§ **Problem to solve**:
Quote, word for word, the line containing "Screen dimensions: 827x597" and all lines that follow it to the end of the records, with no pictures.

§ **Stored data**:
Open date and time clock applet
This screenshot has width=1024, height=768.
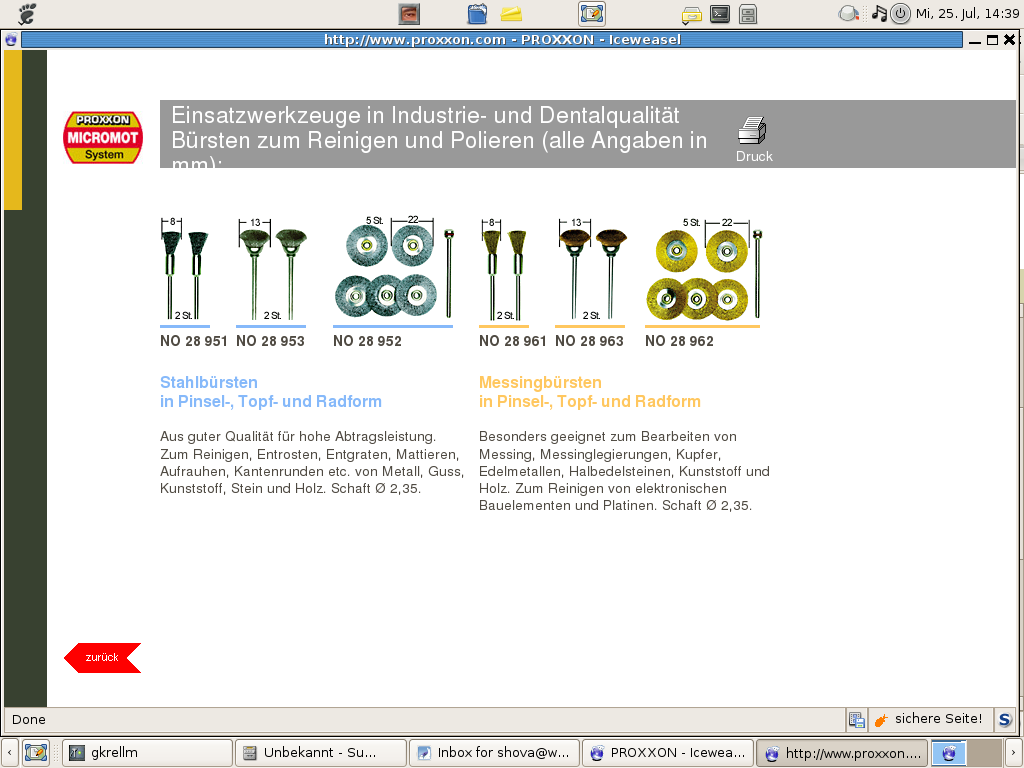coord(967,13)
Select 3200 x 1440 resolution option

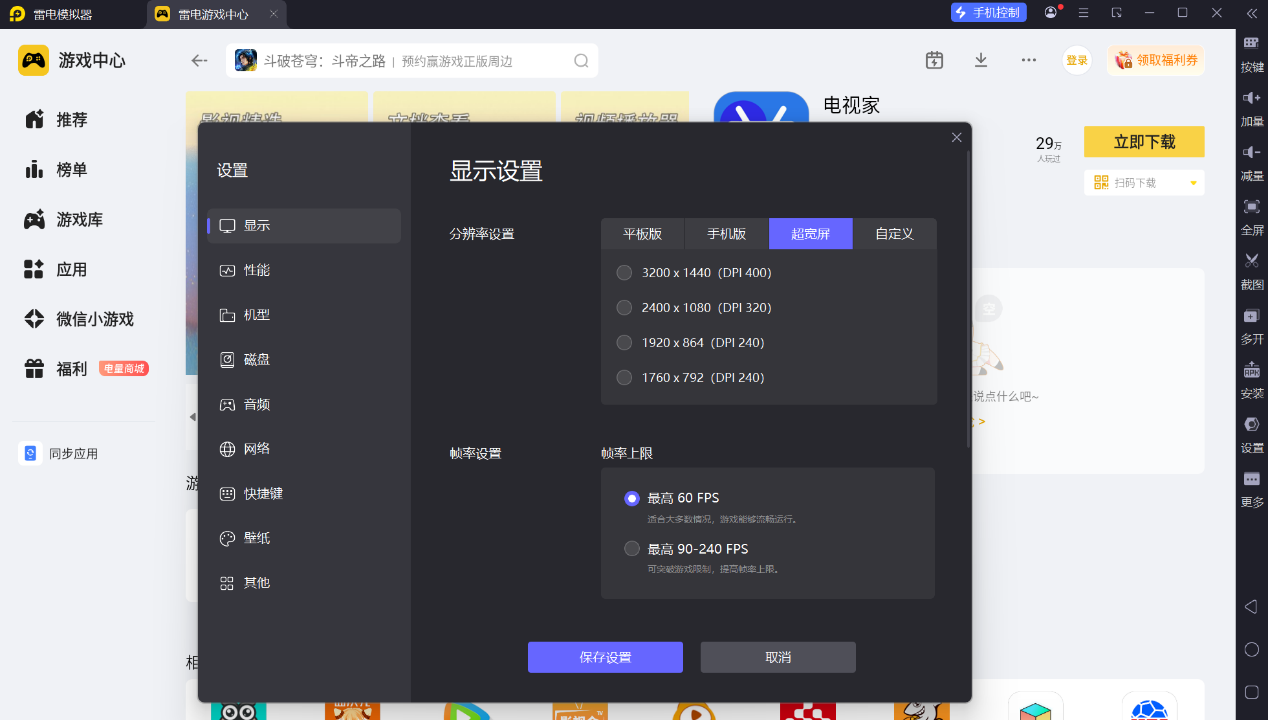coord(624,272)
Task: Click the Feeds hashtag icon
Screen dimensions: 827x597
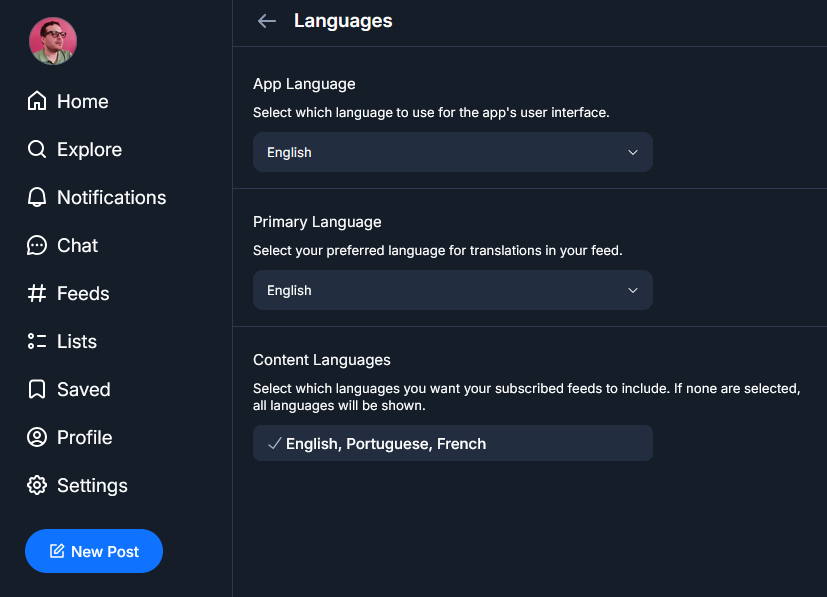Action: [x=37, y=293]
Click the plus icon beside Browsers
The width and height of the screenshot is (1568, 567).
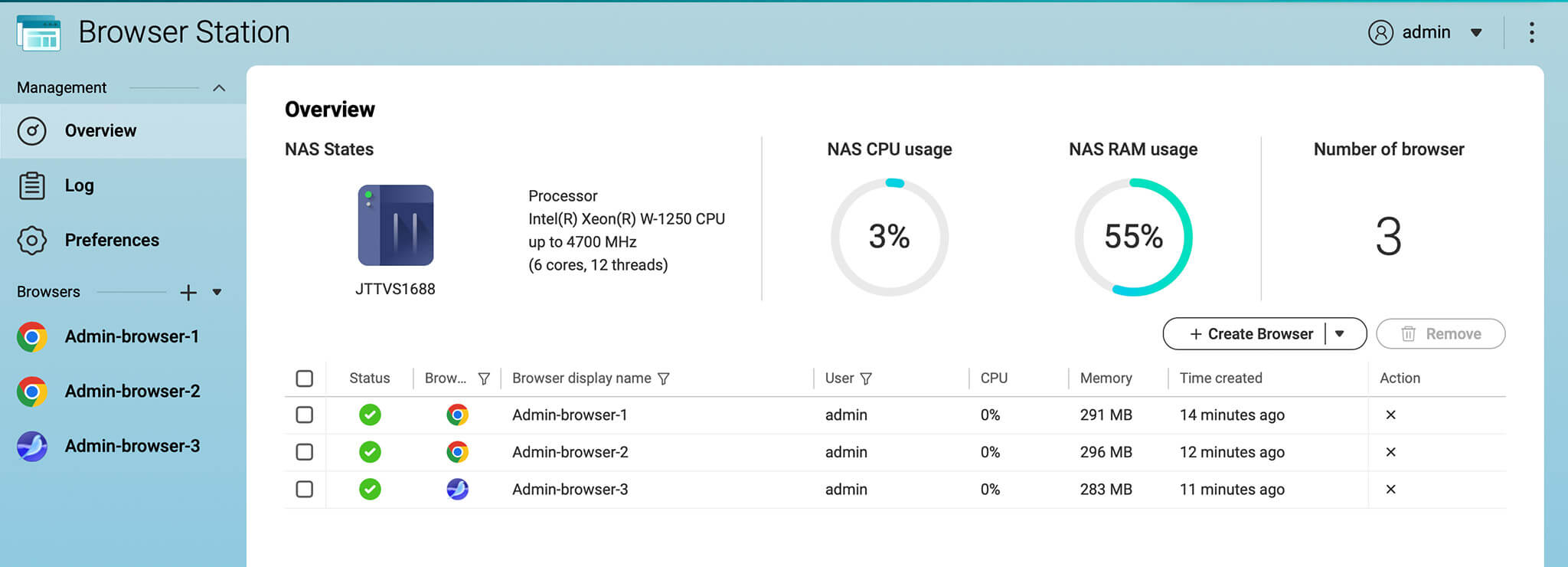coord(188,292)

§ **Answer space**:
Screen dimensions: 827x597
Action: [x=37, y=293]
Click the plus icon beside Browsers
The width and height of the screenshot is (1568, 567).
coord(188,292)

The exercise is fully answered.